Now, my Cousin Sandi from Vancouver came over for our wedding and wondered
why on earth she kept seeing people in Burberry fabric (you know, that plaid
Brooklyn Beckham made trendy for young tots and girls with pre-pubescent
bodies, like Geri Halliwell). I can't say I could come up with any good
reason because I don't happen to like it at all! Never one to let a
bandwagon go without jumping on it as it's miles past the station, Max has
outfitted Josh in the fabric, including little headscarf (it was a sunny
day). She herself, showing more than her usual amount of decolletage, is
ever the hairdresser concerned that the font water might be too cold!

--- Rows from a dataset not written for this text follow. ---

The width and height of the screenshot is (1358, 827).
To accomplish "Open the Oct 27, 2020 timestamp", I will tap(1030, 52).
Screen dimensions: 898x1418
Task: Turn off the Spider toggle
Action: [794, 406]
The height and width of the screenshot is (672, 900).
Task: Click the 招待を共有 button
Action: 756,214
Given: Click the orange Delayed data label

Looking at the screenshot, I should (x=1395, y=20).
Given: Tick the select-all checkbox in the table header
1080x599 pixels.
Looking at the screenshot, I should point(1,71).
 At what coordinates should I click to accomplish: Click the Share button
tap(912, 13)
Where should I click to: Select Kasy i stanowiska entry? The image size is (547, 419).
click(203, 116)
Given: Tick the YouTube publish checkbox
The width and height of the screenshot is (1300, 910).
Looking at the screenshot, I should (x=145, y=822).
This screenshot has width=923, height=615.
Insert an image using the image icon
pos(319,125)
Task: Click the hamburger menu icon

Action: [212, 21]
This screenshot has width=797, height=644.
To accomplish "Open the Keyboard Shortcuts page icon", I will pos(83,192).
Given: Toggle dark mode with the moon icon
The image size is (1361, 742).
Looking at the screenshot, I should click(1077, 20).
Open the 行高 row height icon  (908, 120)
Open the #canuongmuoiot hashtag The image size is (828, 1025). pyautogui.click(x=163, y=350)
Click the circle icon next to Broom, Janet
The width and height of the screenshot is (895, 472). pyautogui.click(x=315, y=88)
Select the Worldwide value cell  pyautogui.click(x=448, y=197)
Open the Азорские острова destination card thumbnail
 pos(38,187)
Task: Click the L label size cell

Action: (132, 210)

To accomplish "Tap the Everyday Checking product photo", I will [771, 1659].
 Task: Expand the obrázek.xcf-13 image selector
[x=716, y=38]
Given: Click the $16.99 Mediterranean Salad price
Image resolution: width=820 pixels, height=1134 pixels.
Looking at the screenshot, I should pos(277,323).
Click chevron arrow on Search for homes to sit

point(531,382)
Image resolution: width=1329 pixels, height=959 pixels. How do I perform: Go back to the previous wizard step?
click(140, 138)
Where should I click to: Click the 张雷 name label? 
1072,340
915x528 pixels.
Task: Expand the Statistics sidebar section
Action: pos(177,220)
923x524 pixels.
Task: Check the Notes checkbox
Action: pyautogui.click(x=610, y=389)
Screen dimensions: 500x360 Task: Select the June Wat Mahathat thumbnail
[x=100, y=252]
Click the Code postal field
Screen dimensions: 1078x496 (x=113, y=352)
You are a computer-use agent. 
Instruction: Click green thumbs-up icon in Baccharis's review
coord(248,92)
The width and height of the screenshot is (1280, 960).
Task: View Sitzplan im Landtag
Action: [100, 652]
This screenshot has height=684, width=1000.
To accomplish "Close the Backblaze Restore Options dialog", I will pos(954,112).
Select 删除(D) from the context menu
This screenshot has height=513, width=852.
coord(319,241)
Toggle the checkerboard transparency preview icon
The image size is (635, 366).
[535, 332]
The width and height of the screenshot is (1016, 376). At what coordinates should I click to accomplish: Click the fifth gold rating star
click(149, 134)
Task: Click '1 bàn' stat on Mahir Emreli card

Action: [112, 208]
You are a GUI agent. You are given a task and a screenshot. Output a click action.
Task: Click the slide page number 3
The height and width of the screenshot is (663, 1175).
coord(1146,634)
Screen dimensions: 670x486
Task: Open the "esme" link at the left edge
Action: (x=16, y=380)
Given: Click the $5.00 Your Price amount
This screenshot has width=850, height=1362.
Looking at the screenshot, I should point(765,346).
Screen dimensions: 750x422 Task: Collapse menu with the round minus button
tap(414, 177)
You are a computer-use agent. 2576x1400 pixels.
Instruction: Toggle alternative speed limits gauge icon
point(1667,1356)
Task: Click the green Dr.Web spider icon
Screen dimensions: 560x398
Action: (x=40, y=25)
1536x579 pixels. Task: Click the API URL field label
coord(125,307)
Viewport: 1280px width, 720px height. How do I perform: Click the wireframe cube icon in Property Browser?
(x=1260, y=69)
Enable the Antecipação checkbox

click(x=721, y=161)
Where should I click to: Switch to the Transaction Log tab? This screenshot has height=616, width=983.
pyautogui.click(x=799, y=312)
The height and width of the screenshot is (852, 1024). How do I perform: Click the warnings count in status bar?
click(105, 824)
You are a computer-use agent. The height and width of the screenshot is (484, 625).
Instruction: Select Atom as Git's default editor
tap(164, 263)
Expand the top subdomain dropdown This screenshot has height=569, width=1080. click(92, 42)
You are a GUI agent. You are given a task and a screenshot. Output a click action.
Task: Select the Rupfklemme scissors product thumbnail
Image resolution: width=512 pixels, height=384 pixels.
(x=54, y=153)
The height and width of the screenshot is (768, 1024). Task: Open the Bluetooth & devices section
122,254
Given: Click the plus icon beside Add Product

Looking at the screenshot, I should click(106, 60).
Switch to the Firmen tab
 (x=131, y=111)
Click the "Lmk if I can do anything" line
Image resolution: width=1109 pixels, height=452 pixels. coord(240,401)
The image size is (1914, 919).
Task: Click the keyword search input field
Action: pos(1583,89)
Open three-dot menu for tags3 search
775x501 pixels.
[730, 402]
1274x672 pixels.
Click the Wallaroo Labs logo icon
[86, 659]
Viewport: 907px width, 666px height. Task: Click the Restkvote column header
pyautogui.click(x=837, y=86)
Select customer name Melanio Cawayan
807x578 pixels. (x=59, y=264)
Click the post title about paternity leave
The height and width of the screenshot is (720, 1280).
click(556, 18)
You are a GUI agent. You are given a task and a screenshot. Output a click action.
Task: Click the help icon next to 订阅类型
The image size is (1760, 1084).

Anyway, Max has a plan to get her parents back together again as it turns
out that hussy who moved in with Derek has left, or as it is rather more
eloquently put: Donna's a goner! As plans go, it's not a very good one!
Doreen smacks him in the chops after he tells her not to get her hopes up
about getting back together. Ash steps in to tell them both off for trying
to ruin "MY" son's big day! Max beams at the declaration and as Josh
dribbles on her chest, tells her hubby she's dead proud he stood up for
Josh. It was really touching how Ashley earnestly explained that Josh is
his son, just like he is Beryl's as she was the one who brought him up.
Tears were streaming down my face as Ash declared "I'm the only father he's
ever known!"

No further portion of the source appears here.